Ci svegliamo alle 5, mettiamo in valigia le ultime cose rimaste, alla rinfusa, come al solito. Ci prepariamo ad uscire, con H. prostrata dalla febbre a 39 e il mal di stomaco e noi genitori dalla recente dissenteria (la diarrea del viaggiatore non risparmia neanche noi che siamo all'ennesima visita nella terra dei Cedri e l'adorato consorte che ci è addirittura nato).
Lo zio abouna viene a prenderci con puntualità canadese (in lui la libanesità è recessiva, per nostra fortuna). Salutiamo teta e zia Jojo e ci immettiamo nelle strade di Beirut, stranamente senza traffico. Abbassiamo i finestrini ma l'aria è densa, non eccessivamente calda, ma pesante. E' strano come in questa città l'inquinamento si percepisca già di primo mattino. Ma è piacevole osservare la città silenziosa, calma, sonnolenta. Attraversiamo Centre Ville, rasentando Solidere. Cerco di intravederne gli ultimi cambiamenti, ma passiamo troppo veloci. Questa è la prima volta che non facciamo una capatina in centro a passeggiare, guardare le vetrine dei negozi supercostosi, fermarci a mangiare nei ristoranti all'aperto della via principale, dove tutti rimangano per ore a parlare, fumare l'arghile, osservare la gente che passa: guarda quella come si è rifatta e quella che con questo caldo va in giro col niqab e le buste di Armani, Versace e Bulgari (Saudi Arabia? Emirati?)...
Attraversiamo la Piazza dei Martiri con la Grande Moschea e la Chiesa di S. Giorgio, fa sempre un certo effetto vedere queste due costruzioni così vicine, sembrano fare a gara in magnificenza.

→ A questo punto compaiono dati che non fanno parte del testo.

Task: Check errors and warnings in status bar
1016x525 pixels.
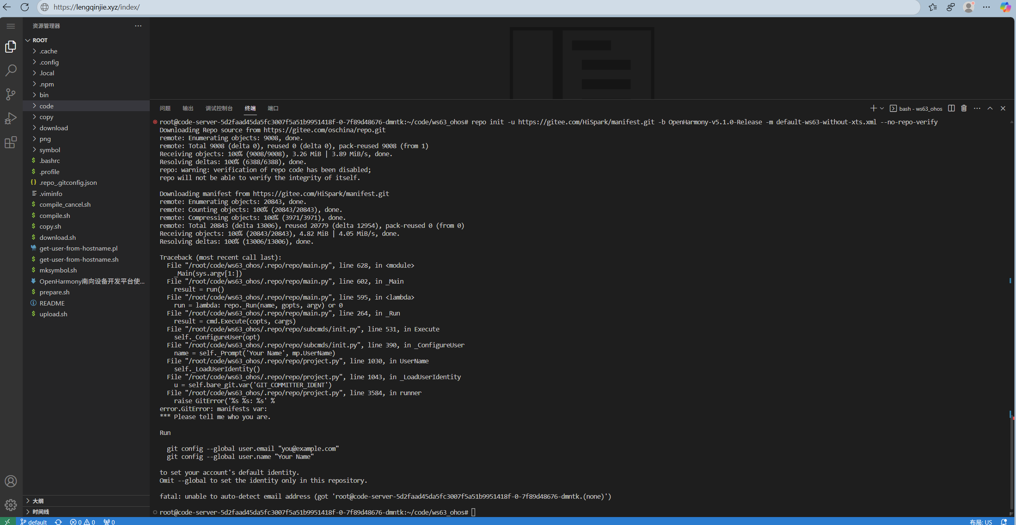Action: 83,521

Ci infiliamo in un dedalo di strade e finalmente raggiungiamo l'autostrada che raggiunge l'aeroporto, quella che ha quel lungo tunnel costruito apposta per occultare la vista dei campi profughi. Ne usciamo e ci accolgono, aggressivi come sempre, centinaia di poster pubblicitari, il consumismo è la fede che accomuna e affratella tutti.
La fila di macchine davanti all'aeroporto ci preoccupa un po', ma è nulla in confronto a ciò che ci attende entrando. Un fiume informe di persone bagaglio-dotate, il tipico caos dei paesi mediterranei, che a Beirut - porta d'Oriente - si unisce al tipico caos mediorientale.

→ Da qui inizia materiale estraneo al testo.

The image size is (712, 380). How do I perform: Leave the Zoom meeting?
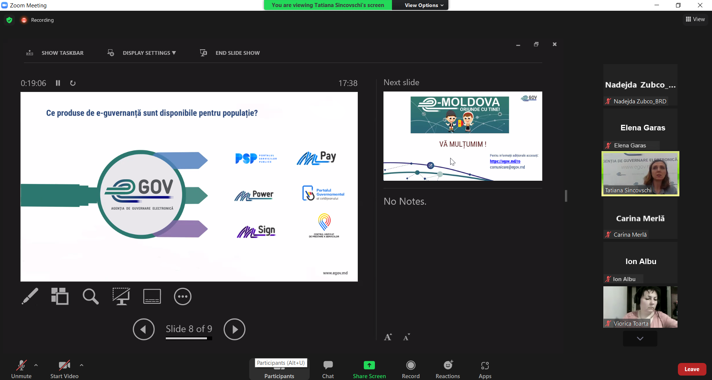click(692, 369)

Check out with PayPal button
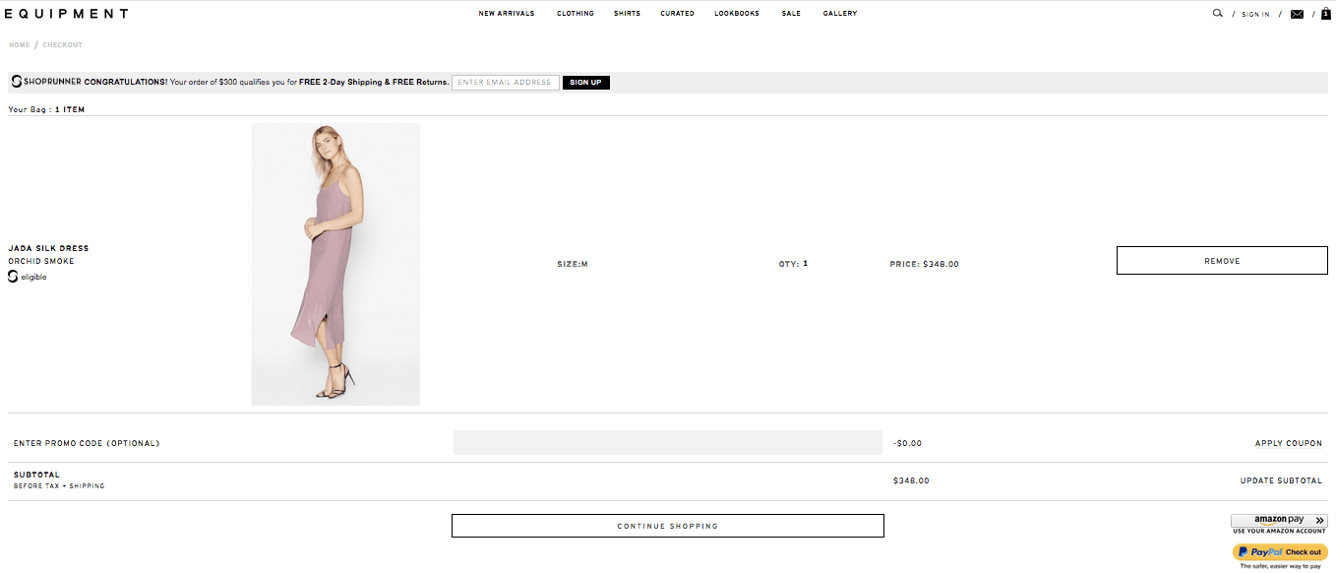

Riusciamo ad arrivare al gate in zona Cesarini dopo estenuanti controlli (ho contato ben sette luggage & passport check: qui la sicurezza non è un'opinione), file kilometriche, fauna di ogni tipo girovagante per l'aeroporto. Saliamo in aereo. Sono curiosa di verificare che non ci sia ancora l'hostess dalla faccia di plastica che c'era all'andata, una specie di Barbie mora, dal trucco spiccatamente mediorientale e i lineamenti troppo perfetti per essere veri. Non c'è, e le hostess che sono all'entrata ci ignorano e non rispondono neanche al nostro bonjour. Constatiamo che da quando MEA è partner di Alitalia il livello sembra essersi abbassato: che peccato. Per fortuna le bambine sono ancora soddisfatte del loro kids' menu con giochini annessi e della qualità dei film in tv.
L'aereo arriva con un piccolo, ragionevole ritardo. I bagagli arrivano relativamente presto, li prendiamo e ci dirigiamo al parcheggio dal quale usciamo senza difficoltà. Alla radio, la voce di Nicola e Linus mi riconcilia con l'Italia. Apriamo i finestrini, l'aria è fresca e frizzante, ci sono appena 25 gradi. Scorriamo veloci, c'è poco traffico. E' nuvoloso, ma non piove e la luce di Roma è speciale come sempre. Bentornati a casa.